**Task to carry out**
Repeat verbatim each line from the line with "Given: Buy now" to the end of the entries. Pictures do not belong in the copy.

**Information given**
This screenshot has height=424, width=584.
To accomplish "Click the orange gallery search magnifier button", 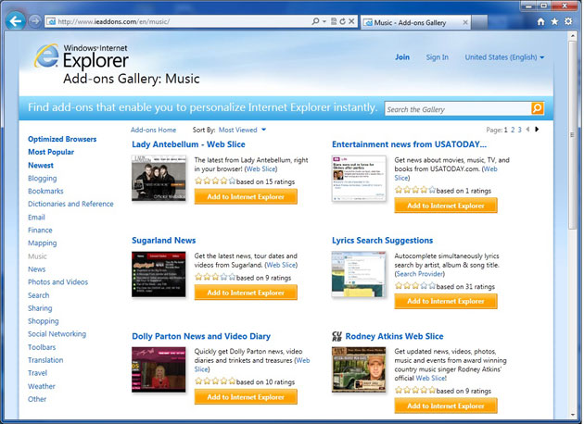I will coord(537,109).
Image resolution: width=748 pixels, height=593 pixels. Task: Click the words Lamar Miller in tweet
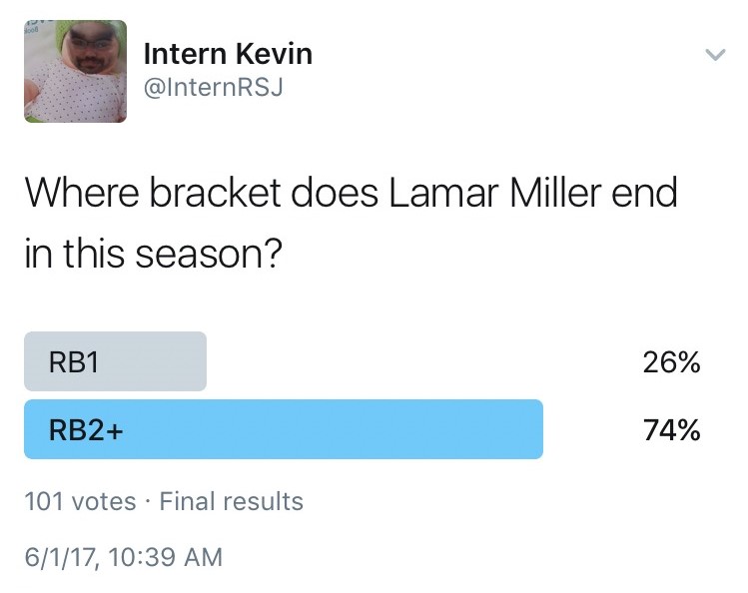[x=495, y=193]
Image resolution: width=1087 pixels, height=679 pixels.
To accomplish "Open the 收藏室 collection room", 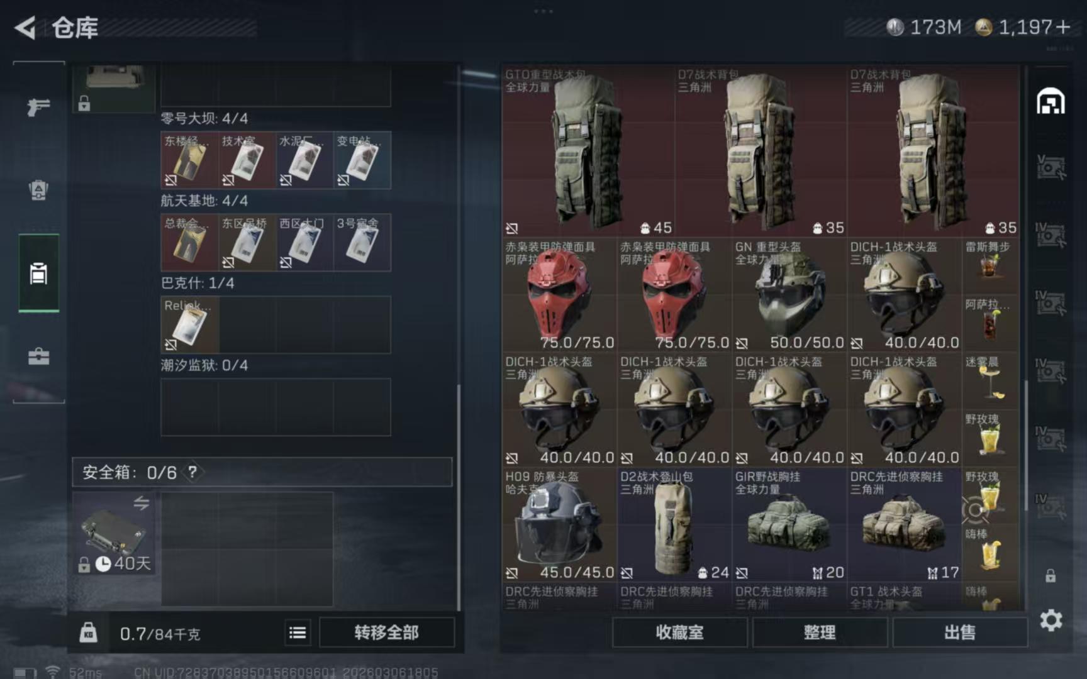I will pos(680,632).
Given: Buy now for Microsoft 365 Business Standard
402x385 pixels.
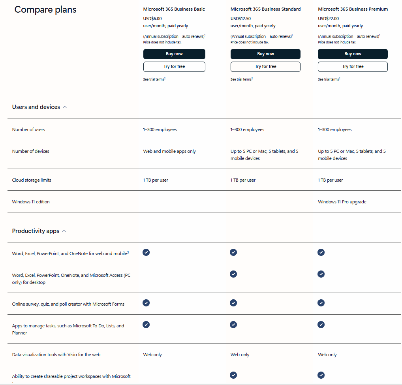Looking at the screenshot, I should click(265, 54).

**Solution to this exercise**
Given: Buy now for Microsoft 365 Business Standard
402x385 pixels.
Looking at the screenshot, I should click(265, 54).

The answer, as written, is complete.